Pogorszenie następuje zazwyczaj zimą, której warunki pogodowe zaostrzają symptomy astmatyczne. Niestety ryzyko powikłań u rozwijającego się maluszka jest znaczne. Astmatyczki częściej niż zdrowe mamy cierpią na wymioty czy nadciśnienie. Zwiększa się ponadto prawdopodobieństwo wystąpienia łożyska przodującego czy przedwczesnych skurczów macicy. Napady duszności mogą prowadzić u maluszka do opóźnienia wzrostu, niskiej masy urodzeniowej, bądź przedwczesnego porodu. Warunkiem powodzenia ciąży i dobrego stanu dziecka jest więc bezwzględna kontrola astmy oraz systematyczne leczenie.
Przyszła mama chorująca na astmę musi być pod stałą opieką nie tylko ginekologa, ale też pulmonologa.
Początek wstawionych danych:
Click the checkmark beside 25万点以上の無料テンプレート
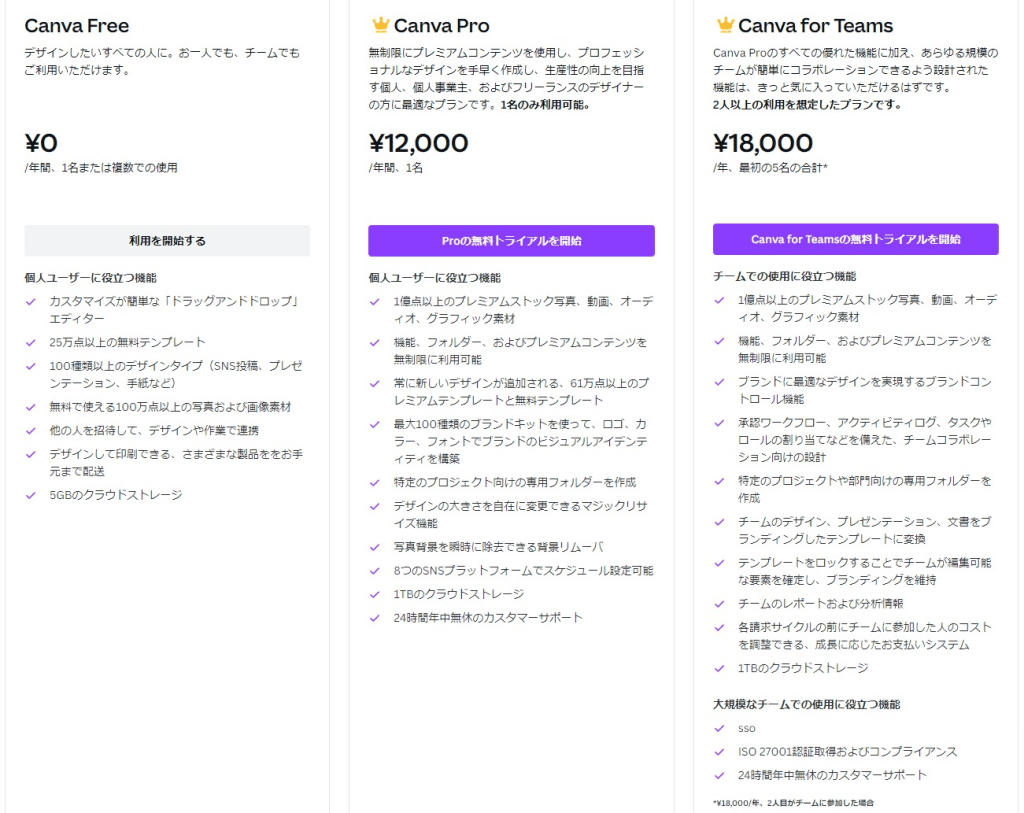The width and height of the screenshot is (1024, 813). coord(31,342)
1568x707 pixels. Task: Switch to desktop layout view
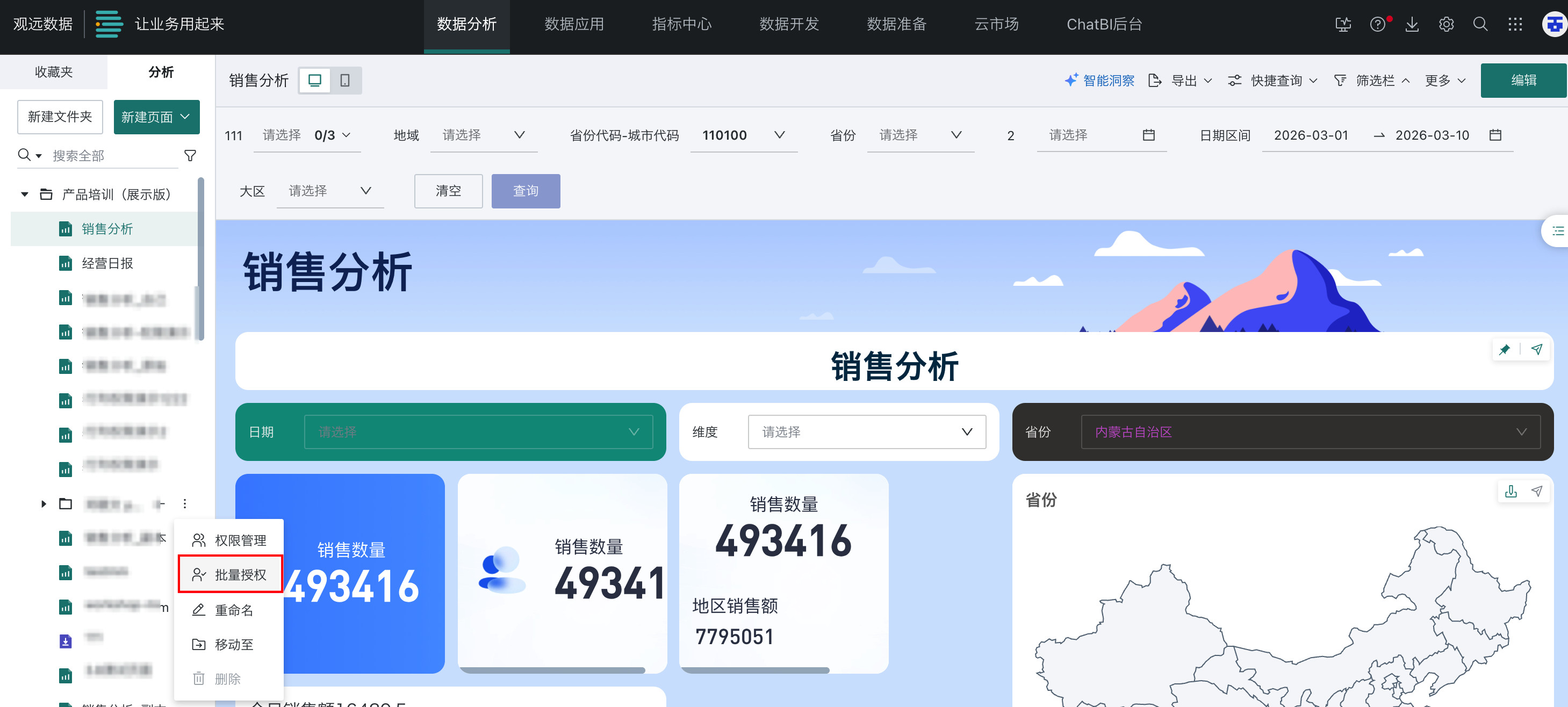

Leczenie zwykle zostaje zmodyfikowane pod względem leków bezpiecznych w ciąży. Dotychczas przyjmowane preparatami mają najczęściej zmienioną dawkę lub w ogóle zostają zastąpione innymi. Konieczna jest systematyczność, gdyż dla maluszka bardziej niebezpieczne niż leki są napady duszności występujące u mamy.
Uwaga!
Należy bezwzględnie wezwać pogotowie, gdy lek nie przynosi poprawy, ciężarna czuje się coraz gorzej lub zmalała aktywność dziecka. Bardzo ważne jest, aby przyszła mama dbała o siebie, wystrzegając się infekcji i zachorowań. Zazwyczaj zaleca się szczepienia przeciw grypie.
Chorujecie na astmę i jesteście/ byłyście w ciąży? Opowiedzcie o swoich doświadczeniach. Jak sobie radzicie?